Он вынырнул из переднего люка на главную палубу. Его не ждали. Томсон, один из баковых старшин, как раз занимался новобранцами.

- Может быть, мы сделаем из вас моряков, - говорил он, - а может быть и нет. Как пить дать, еще до Уэссана не дойдем, отправитесь за борт с ядром в ногах. Только ядрам перевод. Ну-ка давай под помпу, вшивота тюремная. Скидавай одежу, нечего задницы прятать. Вот дойдет дело до кошек, мы и кожу с вас спустим...

- Прекратите, Томсон! - заорал Хорнблоуэр в ярости.

По корабельному распорядку новобранцев должны избавить от вшей. Голые и дрожащие, они кучками толпились на палубе. Двоих брили наголо, человек десять уже прошли через эту процедуру - бледные после тюрьмы, они казались странно нездоровыми и какими-то неприкаянными. Томсон пытался загнать их под помпу для мытья палубы, которую качали двое ухмыляющихся матросов. Новобранцев трясло не столько от холода, сколько от страха: вероятно, никому из них прежде не доводилось мыться. Жалко было смотреть на них напуганных предстоящим душем, зверскими понуканиями Томсона, незнакомой обстановкой.

Хорнблоуэр пришел в ярость. Он так и не забыл унижения первых дней на флоте, и ненавидел грубые окрики, как любого рода бессмысленную жестокость. В отличие от многих собратьев по профессии, он не ставил себе целью сломать в подчиненных дух. Быть может, очень скоро эти самые новобранцы бодро и охотно пойдут на бой, даже на смерть, защищая в том числе и его репутацию, его будущее. Забитые, сломленные люди на это неспособны. Побрить и вымыть их надо, чтоб на корабле не завелись вши, клопы и блохи, но он не позволит без надобности стращать своих бесценных матросов. Любопытно, что Хорнблоуэр, которому и в голову не приходило вообразить себя вожаком, всегда предпочитал вести, а не подталкивать.
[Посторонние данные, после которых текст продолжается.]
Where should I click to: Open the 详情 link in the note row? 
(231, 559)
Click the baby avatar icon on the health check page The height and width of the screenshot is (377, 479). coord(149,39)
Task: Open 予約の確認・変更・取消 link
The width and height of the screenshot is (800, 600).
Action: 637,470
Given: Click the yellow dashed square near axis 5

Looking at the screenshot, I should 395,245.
- Давайте под помпу, ребята, - сказал он ласково, и, видя что они все еще колеблются, добавил: - Когда мы выйдем в море, вы увидите под этой помпой меня, каждое утро в восемь склянок. Разве не так?

- Так точно, сэр, - в один голос отозвались матросы у помпы. Странная привычка капитана каждое утро окатываться холодной морской водой немало обсуждалась на борту "Лидии".
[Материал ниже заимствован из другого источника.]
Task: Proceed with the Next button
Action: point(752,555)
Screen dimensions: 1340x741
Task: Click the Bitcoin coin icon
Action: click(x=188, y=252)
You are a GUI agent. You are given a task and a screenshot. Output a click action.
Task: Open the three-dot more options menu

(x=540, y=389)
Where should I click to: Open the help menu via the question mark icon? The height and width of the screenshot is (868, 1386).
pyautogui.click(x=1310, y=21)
- Тогда давайте под помпу, и, может быть, вы все еще станете капитанами. Вот вы, Уэйтс, покажите-ка, что не боитесь.

Какое везенье, что он не только вспомнил имя, но и признал бритым Уэйтса, овечьего вора в молескиновых штанах. Новобранцы заморгали на величественного капитана, который говорит ободряюще и не постеснялся сказать, что каждый день моется. Уэйтс собрался с духом, нырнул под брызжущий шланг и, задыхаясь, героически завертелся под холодной струёй. Кто-то бросил ему кусок пемзы - потереться - остальные проталкивались вперед, ожидая своей очереди: несчастные глупцы, подобно овцам, нуждались, чтоб кто-то двинулся первым; теперь все они рвутся туда же.

Хорнблоуэр заметил на белом теле одного новобранца красную полосу. Он поманил Томсона в сторону.

- Вы даете волю линьку, Томсон, - сказал он. Тот смущенно осклабился, перебирая в руках двухфутовый трос с узлом на конце - ими унтер-офицеры подбадривали матросов. - Я не потерплю у себя на корабле унтер-офицера, который не знает, когда пускать в дело линек, - сказал Хорнблоуэр. - Эти люди еще не пришли в себя, и битьем этого не поправишь. Еще одна такая оплошность, Томсон, и я вас разжалую, а тогда вы у меня будете каждый божий день драить корабельные гальюны. Так-то.

Томсон сник, напуганный неподдельным гневом Хорнблоуэра.

- Пожалуйста, приглядывайте за ним, мистер Буш, - добавил Хорнблоуэр. - Иногда после выговора унтер-офицер вымещает обиду на подчиненных. Я этого не потерплю.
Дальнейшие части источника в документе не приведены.